The networks introduced the common buy button in the United States last fall, just months before the global Covid-19 pandemic kept consumers at home and increased their reliance on e-commerce for everything from groceries and meals to clothing and other essentials. Some 10,000 online merchants are accepting payments through the technology, which streamlines checkout by tokenizing card credentials and replacing multiple branded buy buttons with a single one for all four brands. “It consolidates all the major networks into one integrated buy button,” notes Thad Peterson, a senior analyst at Aite Group, a Boston-based financial-services consultancy.
The “technical preparations” the networks mentioned Wednesday include collaborations with major processors, gateways, and issuers serving multiple geographies, including Australia, Brazil, Canada, Hong Kong, Ireland, Kuwait, Malaysia, Mexico, New Zealand, Qatar, Saudi Arabia, Singapore, United Arab Emirates and the United Kingdom. Global merchants that have signed up to use Click to Pay include Emirates, Mitre 10 (New Zealand) Ltd., Noel Leeming, 1-day, Pizza Hut Australia, The Warehouse, Torpedo7, Ticketek and Warehouse Stationery, according to the joint announcement.
Processors that have agreed to support the global expansion include Checkout.com, Noon Payments, SafeCharge, and Windcave, “amongst others,” the announcement says. In the U.S. rollout, supporting processors included ACI Worldwide, Aurus, Blackbaud, BlueSnap, Braintree (a PayPal Service), Cybersource, Global Payments, Mastercard Payment Gateway Services, and Square Inc.

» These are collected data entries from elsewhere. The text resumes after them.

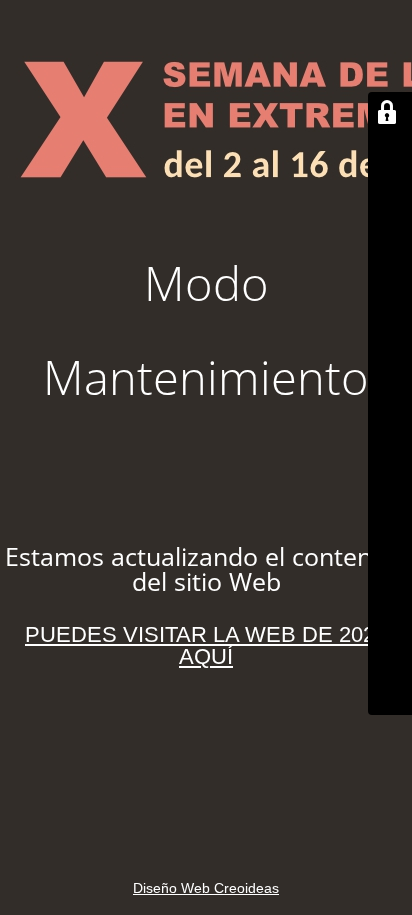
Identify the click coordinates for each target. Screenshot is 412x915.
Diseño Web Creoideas (206, 888)
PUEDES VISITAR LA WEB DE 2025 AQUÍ (206, 645)
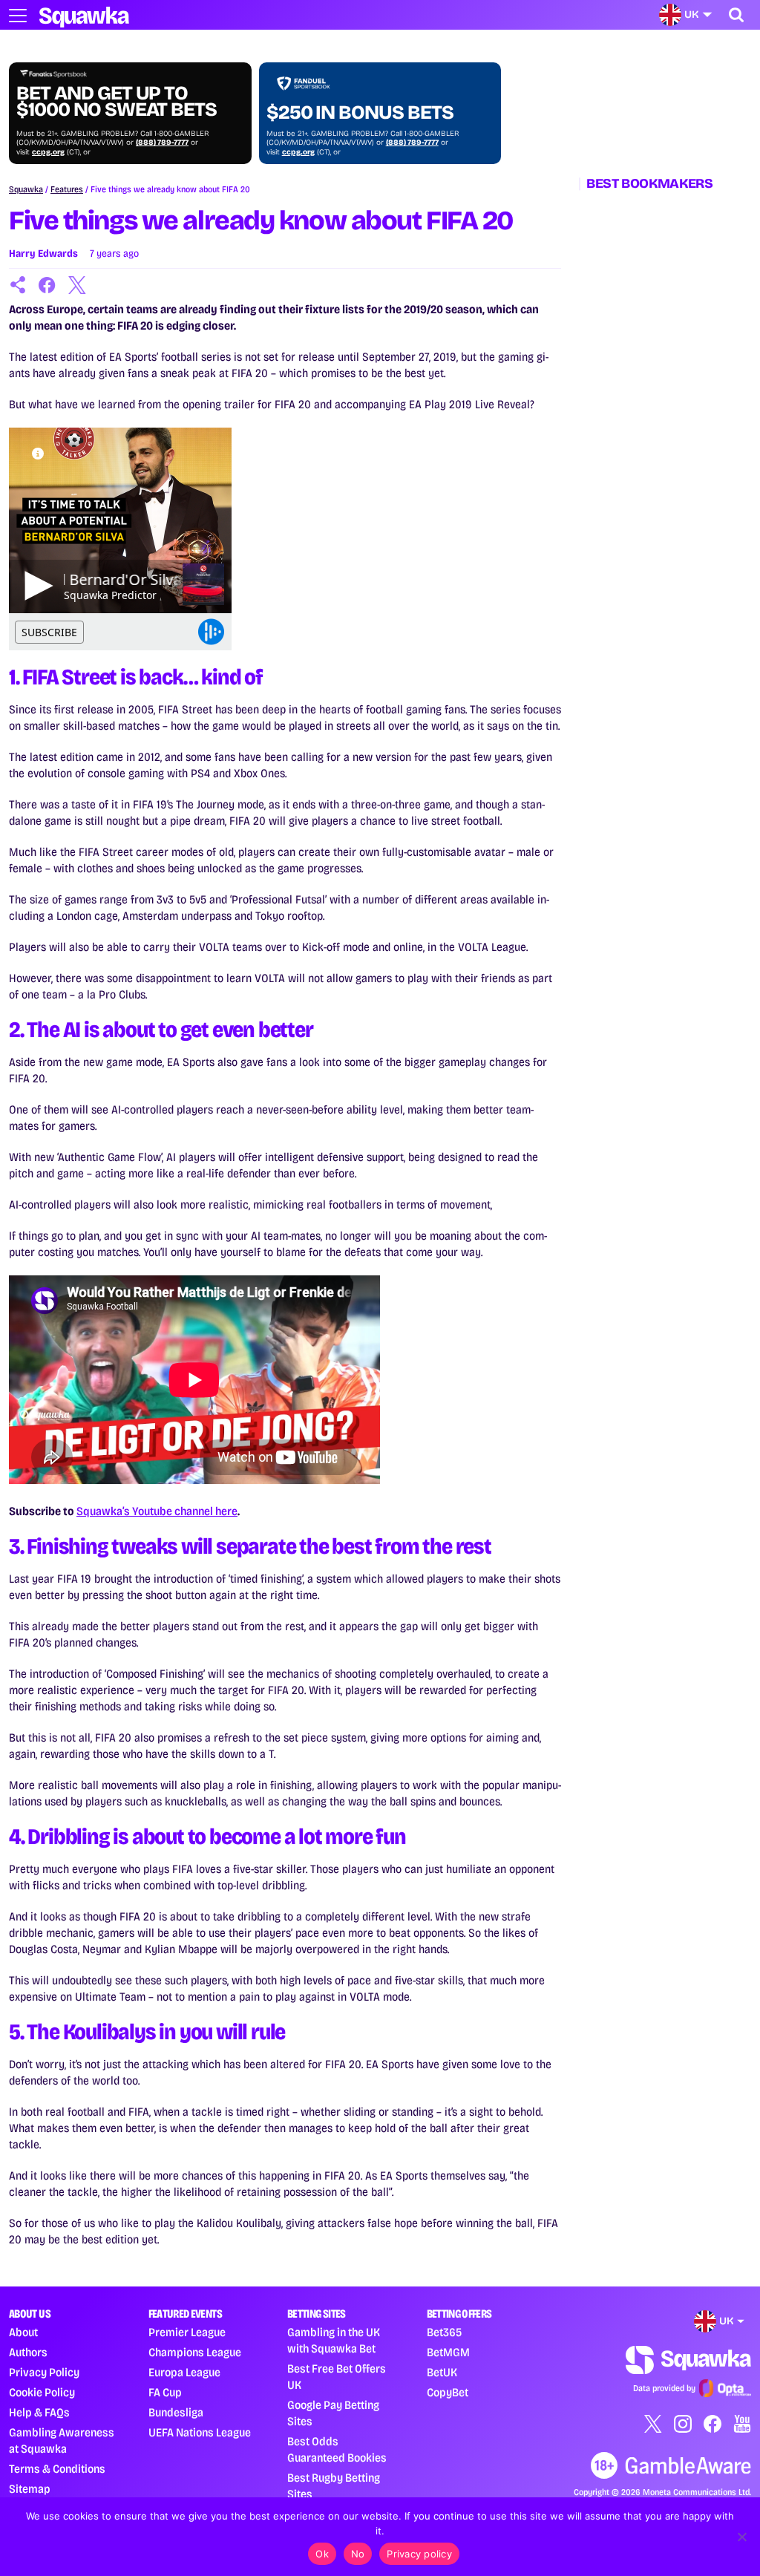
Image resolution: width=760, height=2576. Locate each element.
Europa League (184, 2372)
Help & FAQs (39, 2412)
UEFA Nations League (199, 2432)
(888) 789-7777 (162, 142)
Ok (322, 2554)
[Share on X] (77, 285)
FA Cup (165, 2392)
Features (66, 189)
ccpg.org (48, 152)
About (23, 2332)
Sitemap (29, 2489)
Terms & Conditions (57, 2469)
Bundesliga (175, 2412)
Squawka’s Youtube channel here (157, 1511)
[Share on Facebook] (47, 285)
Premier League (187, 2332)
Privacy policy (419, 2554)
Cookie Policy (42, 2392)
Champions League (194, 2352)
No (358, 2554)
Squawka (26, 189)
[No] (741, 2536)
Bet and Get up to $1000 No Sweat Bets (116, 101)
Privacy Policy (44, 2372)
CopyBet (447, 2392)
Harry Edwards (43, 253)
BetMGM (448, 2352)
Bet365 (444, 2332)
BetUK (442, 2372)
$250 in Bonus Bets (359, 113)
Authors (28, 2352)
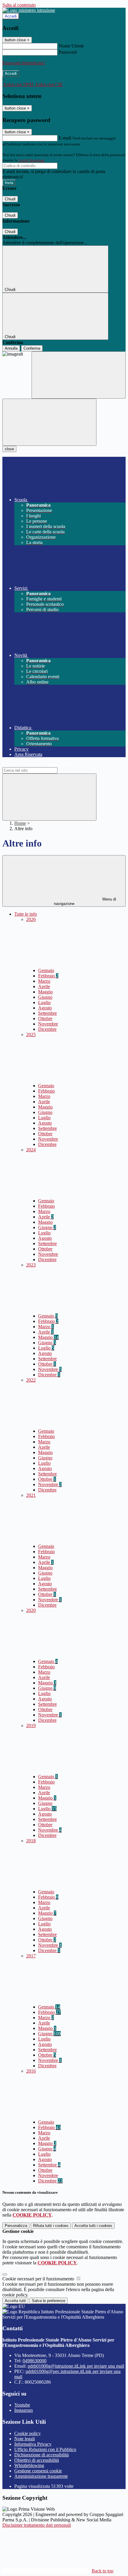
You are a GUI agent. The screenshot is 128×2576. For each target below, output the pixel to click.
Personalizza (16, 2225)
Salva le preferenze (48, 2300)
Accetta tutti (93, 2225)
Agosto (45, 1007)
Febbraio (48, 975)
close (9, 449)
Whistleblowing (29, 2465)
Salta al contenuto (19, 4)
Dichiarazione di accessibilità (41, 2454)
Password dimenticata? (23, 62)
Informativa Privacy (32, 2444)
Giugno (45, 997)
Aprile (44, 986)
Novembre (48, 1023)
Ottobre (45, 1018)
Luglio (44, 1002)
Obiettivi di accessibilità (36, 2460)
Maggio (45, 991)
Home (20, 823)
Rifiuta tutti (50, 2225)
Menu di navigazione (85, 901)
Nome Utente (71, 45)
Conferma (32, 348)
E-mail (65, 137)
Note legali (24, 2438)
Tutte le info (25, 914)
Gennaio (46, 970)
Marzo (44, 981)
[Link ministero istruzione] (28, 10)
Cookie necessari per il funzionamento (38, 2278)
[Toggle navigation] (49, 422)
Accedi (11, 16)
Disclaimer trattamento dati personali (36, 2525)
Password (68, 52)
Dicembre (47, 1029)
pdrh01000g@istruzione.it (76, 2366)
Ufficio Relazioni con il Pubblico (45, 2449)
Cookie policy (27, 2433)
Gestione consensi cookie (38, 2470)
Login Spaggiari (31, 160)
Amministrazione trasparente (41, 2476)
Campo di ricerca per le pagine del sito (38, 764)
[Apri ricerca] (79, 375)
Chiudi (10, 199)
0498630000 (34, 2360)
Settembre (47, 1013)
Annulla (11, 348)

Technical preparations and regulations in each market likely account for the 2021 launch target, experts say, but once these hurdles are cleared, volumes should start flowing quickly through the single buy button. “Given the breadth of the organizations working with the networks to implement [Click to Pay] in other markets and the major merchants committing to use the capability, implementation shouldn’t take too long,” says Peterson.

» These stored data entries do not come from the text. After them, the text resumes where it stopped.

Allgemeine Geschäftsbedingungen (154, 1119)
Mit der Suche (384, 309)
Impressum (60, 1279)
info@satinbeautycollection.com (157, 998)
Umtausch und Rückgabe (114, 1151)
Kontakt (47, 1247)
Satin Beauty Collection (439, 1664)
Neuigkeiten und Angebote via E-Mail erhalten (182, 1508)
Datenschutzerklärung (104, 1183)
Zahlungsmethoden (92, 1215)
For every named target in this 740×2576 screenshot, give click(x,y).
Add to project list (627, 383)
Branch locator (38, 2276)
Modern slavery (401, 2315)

The streamlined checkout embarks on expansion as consumers are increasingly ordering goods online in reaction to the global pandemic. In the United Kingdom, e-commerce volume hit 33% of total retail sales in April and May, an all-time high, according to Mastercard. In the United States, spending online increased fully 93% year-over-year in May, according to the network.
The common buy button relies on the Secure Remote Commerce standard developed by EMVCo, an organization controlled by Japan’s JCB and China’s UnionPay payments networks in addition to AmEx, Discover, Mastercard, and Visa.